(Task requirements)
• a. Answer these questions using the article on GC-1:
(i) At which institution does Kevin Phillips work as a researcher?
(ii) What does the article say thermogenesis does?
(iii) By how much did GC-1 cut fat mass in the mice, and over what period?
• b. Write out the article on GC-1 word for word, from "Activating thyroid hormone" to "fat into heat.".
• c. Write what comes next in the article on GC-1, picking up after its final sentence.

Activating thyroid hormone receptor may rev up metabolism

Kevin Phillips

Kevin Phillips, a researcher at Houston Methodist Research Institute, has already done research on the thyroid hormone receptor agonist GC-1 as it relates to reducing cholesterol. Now he says that higher doses offer a path to developing a new drug for weight loss.

By activating these receptors, he says in a new study, GC-1 can help rev up metabolism, turning food into energy. And it has an additional positive role to play in thermogenesis, turning calories and fat into heat.

Studying this approach in hundreds of mice which were both genetically designed to be fat as well as pushed to obesity through a bad diet, the researchers were able to use GC-1 to cut fat mass in half in two weeks. And as often happens with weight loss, there was also an improvement in insulin sensitivity--indicating that there could be a role here in diabetes.

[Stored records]
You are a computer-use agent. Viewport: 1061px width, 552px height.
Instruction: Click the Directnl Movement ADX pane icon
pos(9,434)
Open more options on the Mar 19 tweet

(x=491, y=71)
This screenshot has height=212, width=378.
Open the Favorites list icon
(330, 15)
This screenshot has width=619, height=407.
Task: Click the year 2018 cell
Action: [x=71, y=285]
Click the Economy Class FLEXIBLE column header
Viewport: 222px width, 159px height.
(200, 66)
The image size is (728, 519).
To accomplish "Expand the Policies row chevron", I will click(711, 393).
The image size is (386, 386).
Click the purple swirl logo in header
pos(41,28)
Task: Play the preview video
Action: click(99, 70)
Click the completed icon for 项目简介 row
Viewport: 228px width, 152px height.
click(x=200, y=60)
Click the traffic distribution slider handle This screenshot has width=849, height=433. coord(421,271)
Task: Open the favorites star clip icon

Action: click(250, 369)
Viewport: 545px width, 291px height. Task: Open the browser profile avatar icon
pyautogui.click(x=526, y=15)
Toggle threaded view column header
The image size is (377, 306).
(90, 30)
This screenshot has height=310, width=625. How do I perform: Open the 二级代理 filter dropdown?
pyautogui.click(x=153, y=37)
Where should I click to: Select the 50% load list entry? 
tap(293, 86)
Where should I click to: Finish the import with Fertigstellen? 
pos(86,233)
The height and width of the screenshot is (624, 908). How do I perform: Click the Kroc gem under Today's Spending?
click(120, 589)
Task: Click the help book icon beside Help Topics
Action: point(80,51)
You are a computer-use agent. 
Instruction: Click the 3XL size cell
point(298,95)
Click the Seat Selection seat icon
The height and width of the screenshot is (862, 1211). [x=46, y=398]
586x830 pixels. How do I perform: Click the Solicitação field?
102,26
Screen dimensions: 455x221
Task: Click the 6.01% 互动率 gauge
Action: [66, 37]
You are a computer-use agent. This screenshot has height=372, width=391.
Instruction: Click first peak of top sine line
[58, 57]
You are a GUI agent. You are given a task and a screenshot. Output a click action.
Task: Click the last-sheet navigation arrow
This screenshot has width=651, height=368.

(Answers by task)
• a.
(i) Houston Methodist Research Institute.
(ii) It turns calories and fat into heat.
(iii) It cut fat mass in half in two weeks.

• b.
Activating thyroid hormone receptor may rev up metabolism

Kevin Phillips

Kevin Phillips, a researcher at Houston Methodist Research Institute, has already done research on the thyroid hormone receptor agonist GC-1 as it relates to reducing cholesterol. Now he says that higher doses offer a path to developing a new drug for weight loss.

By activating these receptors, he says in a new study, GC-1 can help rev up metabolism, turning food into energy. And it has an additional positive role to play in thermogenesis, turning calories and fat into heat.

• c.
"GC-1 dramatically increases the metabolic rate, essentially converting white fat, which stores excess calories and is associated with obesity and metabolic disease, into a fat like calorie-burning brown fat," said Phillips, adding that GC-1 has been in clinical studies under the name sobetirome. "Our data demonstrate that GC-1 is a novel fat-browning agent that may have use in the treatment of obesity and metabolic disease."

The NIH in part paid for this work, which could prove a crude indicator of its potential in humans. Weight-loss drugs have proven to be a tough challenge to develop, as demonstrated by such companies as Orexigen ($OREX), Arena ($ARNA) and others, which spent years doing clinical studies to convince regulators that their drugs were both safe and effective. And they have been even more difficult to market.